**Recorded data**.
■ ■ ■ ■ ■ ■ ■
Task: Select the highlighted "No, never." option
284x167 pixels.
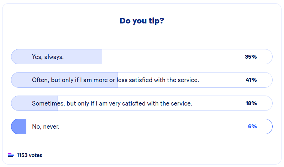Action: (x=46, y=126)
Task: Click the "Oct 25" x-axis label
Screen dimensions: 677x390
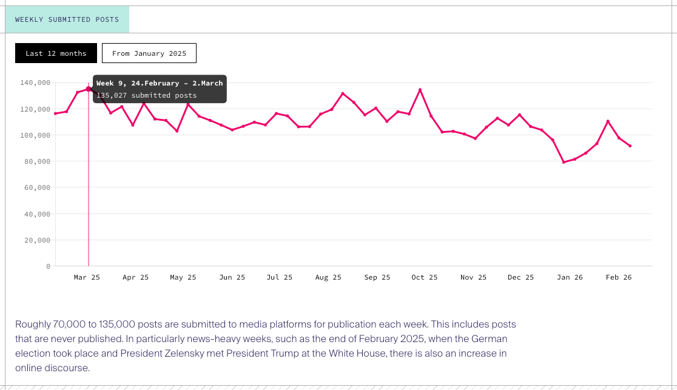Action: point(424,277)
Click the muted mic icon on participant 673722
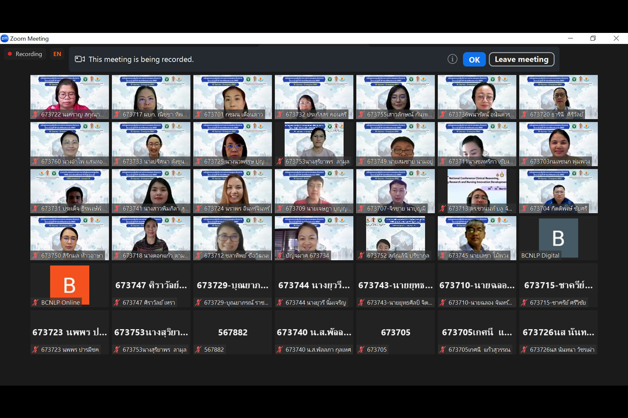 (36, 114)
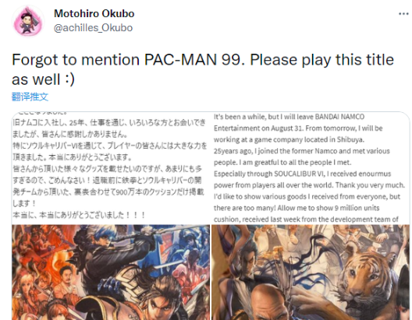Click the Japanese line containing 900万本
The height and width of the screenshot is (320, 412).
tap(108, 192)
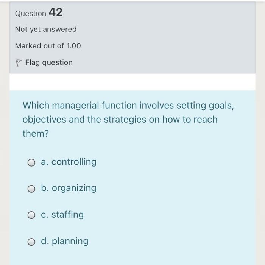Mark the radio button for d. planning

(31, 242)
■ ■ ■ ■ ■ ■ ■
**Problem to solve**. Return every line of the listing above verbatim, leaving out the pictures.

**Solution to this problem**.
Task: Select the highlighted "No, never." option
284x167 pixels.
Action: (x=46, y=126)
Task: Click the "Oct 25" x-axis label
Screen dimensions: 677x390
Action: point(424,277)
Click the muted mic icon on participant 673722
 (36, 114)
Click the Japanese line containing 900万本
The height and width of the screenshot is (320, 412).
tap(108, 192)
Mark the radio button for d. planning

(31, 242)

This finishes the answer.